How this differs from opencode’s two-layer approach

opencode tackles the same problem from the opposite direction: it caps tool output at the tool layer (read_file returns at most ~50KB / 2,000 chars per line, grep paginates) and lets compaction handle long sessions. age-aware tool-result truncation lives at the strategy layer instead. Two substantive differences come out of that choice:

  • Storage model. opencode does lossy storage — once a tool returns its capped result, the rest of the file isn’t anywhere local; the agent has to re-call read_file with offset/limit to recover more. age-truncate does lossy view, lossless storage — the conversation log keeps every tool’s full output forever, and the strategy re-derives a compressed view on each turn. Swap the strategy mid-run and the full bytes come back without re-calling tools. Easier to experiment with; bigger on disk.
  • The recent working set. opencode’s tool-layer cap is uniform: the file you just opened is capped at 50KB too. If a bug lives past the cap, the agent has to ask for the next slice — exactly the failure mode truncate-500 demonstrated in miniature on our fixture (which uniformly caps at 500 chars). opencode mitigates this with a much larger cap and explicit pagination. age-truncate inverts the discipline: the K most recent results pass through verbatim regardless of size, and only older results get capped. So a 100KB read you just did is fully visible; the same 100KB read from 10 turns ago has been truncated to 500 chars.

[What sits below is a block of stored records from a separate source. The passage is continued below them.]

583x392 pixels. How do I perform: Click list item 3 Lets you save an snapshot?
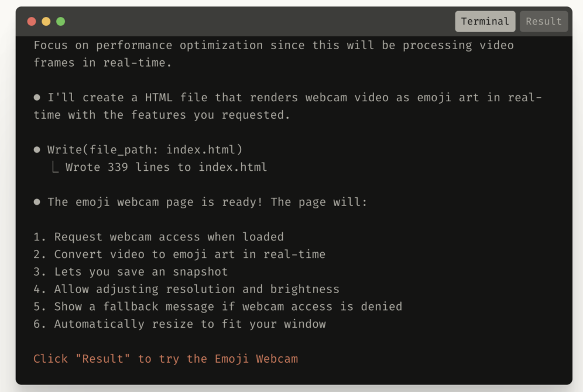tap(131, 272)
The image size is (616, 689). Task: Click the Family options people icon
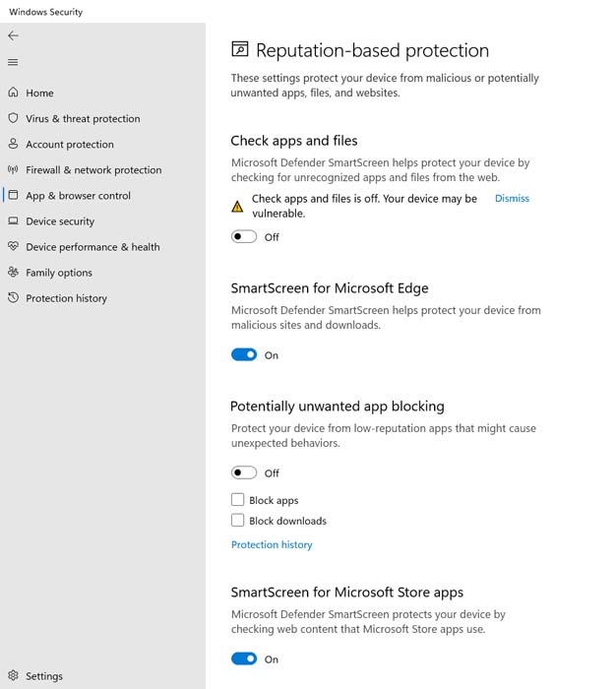13,272
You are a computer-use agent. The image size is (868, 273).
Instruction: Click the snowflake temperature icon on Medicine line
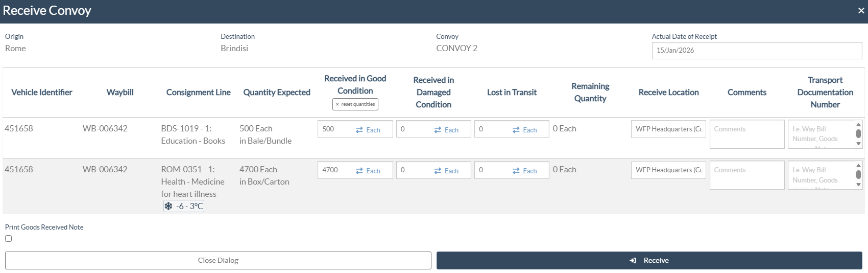[x=168, y=206]
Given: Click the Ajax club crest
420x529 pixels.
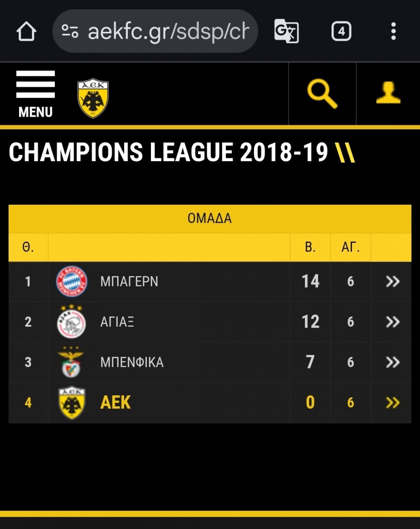Looking at the screenshot, I should coord(72,322).
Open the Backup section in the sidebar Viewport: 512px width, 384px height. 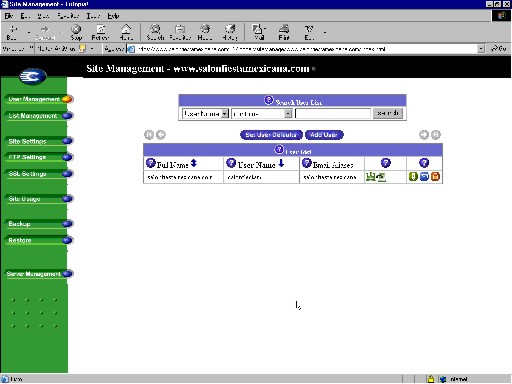pos(39,224)
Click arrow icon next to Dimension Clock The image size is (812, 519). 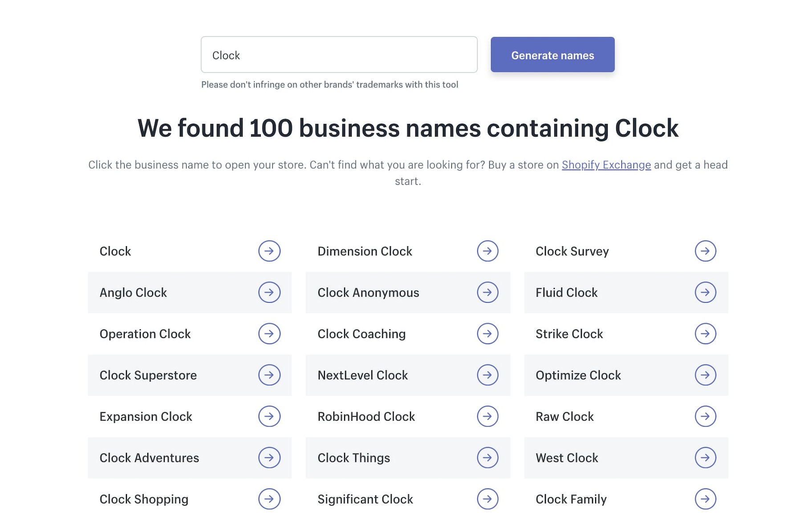point(487,251)
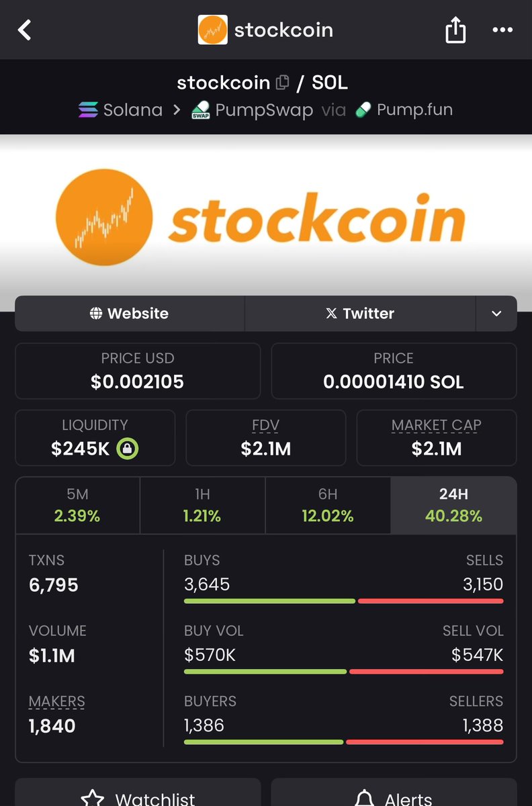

The two approaches are complementary, not competing. opencode’s tool-layer caps bound any single huge dump (a 1MB log file, a stack trace from a runaway test); age-truncate-500-keep-3 prevents the count of preserved-verbatim results from growing unbounded across turns. A production stack would do both: bound each tool’s output at the tool layer (so single dumps stay reasonable), then run age-aware truncation at the strategy layer (so the working set doesn’t accumulate), and reserve compaction for the genuine long-session case.

The reason age-truncate works in our experiment without tool-layer caps is that we deliberately removed those caps to isolate the strategy’s effect. In production you’d want both.